William Barclay 1855–69

During Barclay's incumbency as locomotive superintendent various 2-2-2 and 2-4-0 locomotives were built, along with a solitary 0-4-0T. An 0-4-0ST was also inherited from the Findhorn Railway. Many of Barclay's locomotives would later be rebuilt by Stroudley or Jones - most of the 2-2-2s ended up as 2-4-0s and one became a 2-2-2T, a pair of 2-4-0s became 4-4-0s and the 0-4-0T became an 0-4-2T. Only 4 much rebuilt Barclay locomotives (all 2-4-0s) were still in stock at the time of the Grouping.

William Stroudley 1865–69
William Stroudley produced only one new design, an 0-6-0ST of which 3 were built. These survived to pass into LMS ownership.

David Jones 1870–96
David Jones designed several classes of 4-4-0, and was also notable for introducing the 4-6-0 wheel arrangement to the UK. He also produced small numbers of 0-4-4ST, 2-4-0, 2-4-0T and 4-4-0T locomotives. Of 88 engines built to Jones' design (including 3 built as late as 1917), 74 passed to the LMS in 1923.  A small 2-4-0T purchased secondhand from the Duke of Sutherland also made into LMS ownership.

Peter Drummond 1896–1912
Under Peter Drummond, new 0-4-4T, 0-6-0T, 0-6-4T, 0-6-0, 4-4-0 and 4-6-0 designs emerged.

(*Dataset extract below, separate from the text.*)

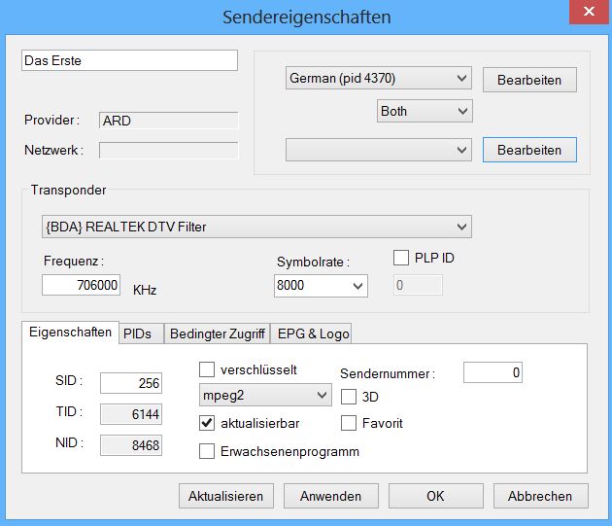Open the mpeg2 video format dropdown
Viewport: 612px width, 526px height.
coord(264,396)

All 72 locomotives passed to the LMS.

Frederick George Smith 1912–15
Fredrick George Smith's brief tenure was cut short by a dispute over his sole design, the 'River' Class 4-6-0. Six locomotives were built, but they were (wrongly) considered to be too heavy for the Highland Railway, and were sold to the Caledonian Railway without being used.

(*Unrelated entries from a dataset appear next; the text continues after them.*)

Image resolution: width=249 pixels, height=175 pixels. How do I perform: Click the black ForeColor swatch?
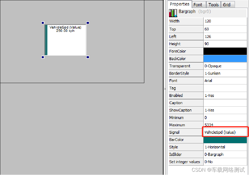[225, 51]
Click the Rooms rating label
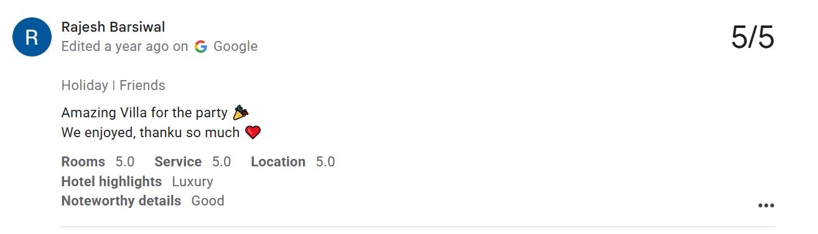This screenshot has width=818, height=234. click(x=83, y=162)
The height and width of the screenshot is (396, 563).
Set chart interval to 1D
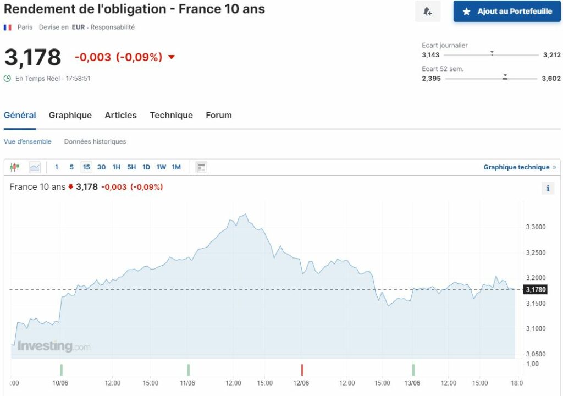(146, 167)
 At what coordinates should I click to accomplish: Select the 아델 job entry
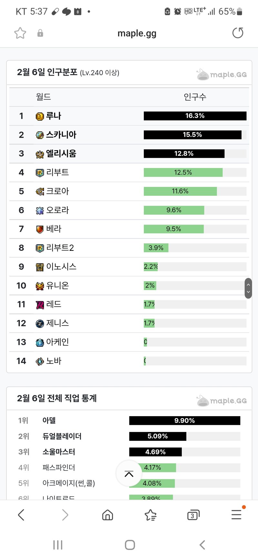coord(49,420)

Christopher Cumming 1915–22
Christopher Cumming designed one class of 4-4-0 and two types of 4-6-0, totalling 18 locomotives, which all passed to the LMS.

London, Midland and Scottish Railway

The Highland Railway was absorbed by the London, Midland and Scottish Railway (LMS) in 1923 and its locomotives were taken into LMS stock. Despite their small numbers, quite a few Highland Railway classes survived well into the LMS era, and even into the 1950s.

Preservation
Jones Goods 103, withdrawn by the LMS, is the only Highland Railway locomotive to have been preserved. A Drummond Small Ben 4-4-0, Ben Alder, was retained for many years, with a view to preservation, before being scrapped in 1966.